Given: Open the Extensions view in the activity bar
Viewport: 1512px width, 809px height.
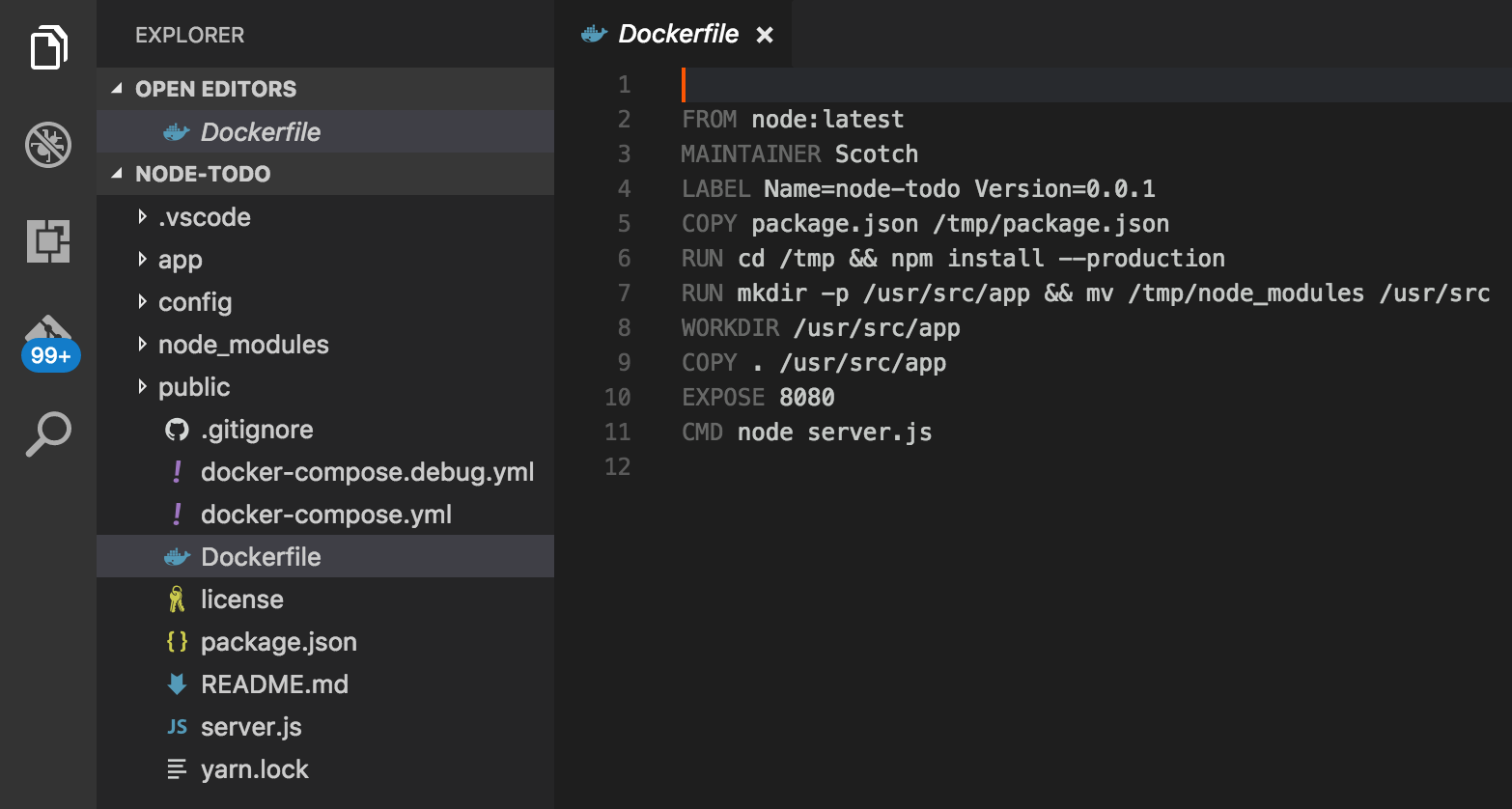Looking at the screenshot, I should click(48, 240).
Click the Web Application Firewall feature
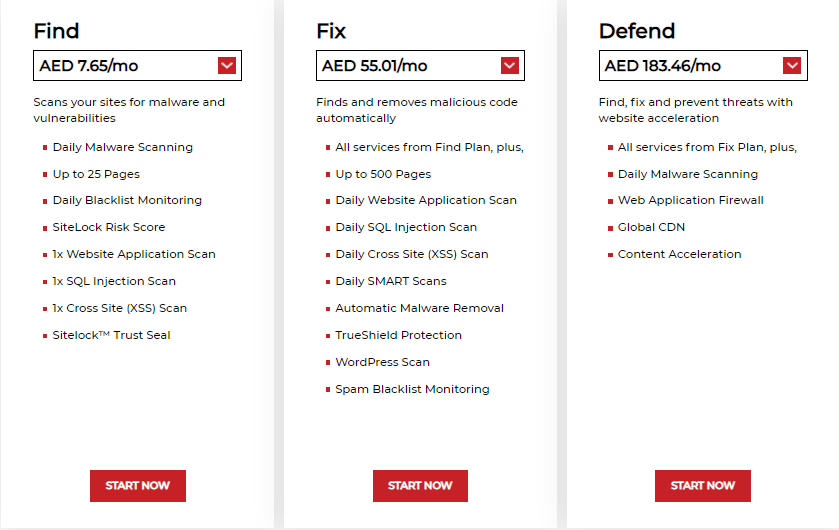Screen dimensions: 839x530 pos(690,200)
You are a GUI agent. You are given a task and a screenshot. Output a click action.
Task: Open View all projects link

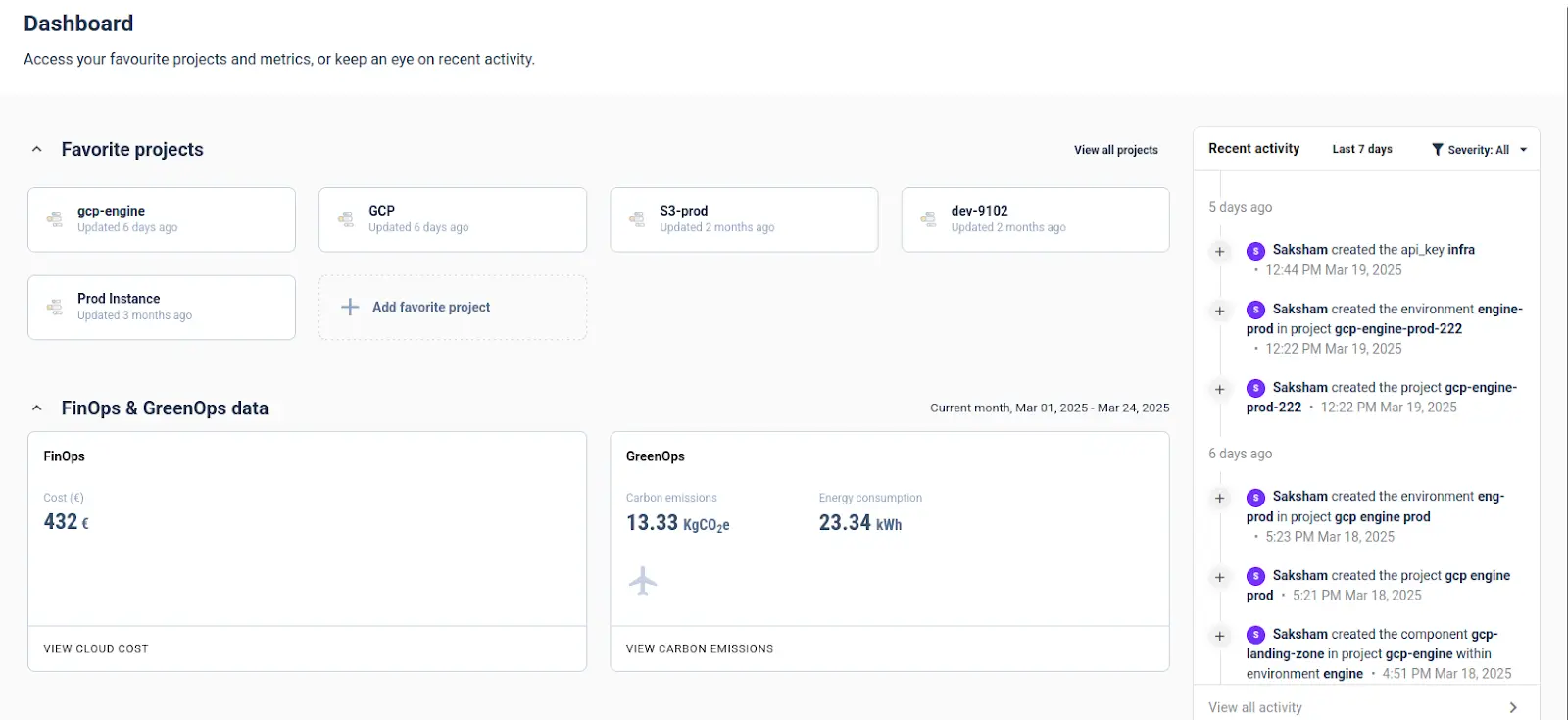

※ ※ ※

§ **Prompt**
Take the listing above and restate it word for word, without its pictures.

§ **Exercise response**
Given: Open the Extensions view in the activity bar
Viewport: 1512px width, 809px height.
Looking at the screenshot, I should click(48, 240).
Click the Web Application Firewall feature
Screen dimensions: 839x530 pos(690,200)
You are a GUI agent. You are given a task and a screenshot. Output a click action.
Task: Open View all projects link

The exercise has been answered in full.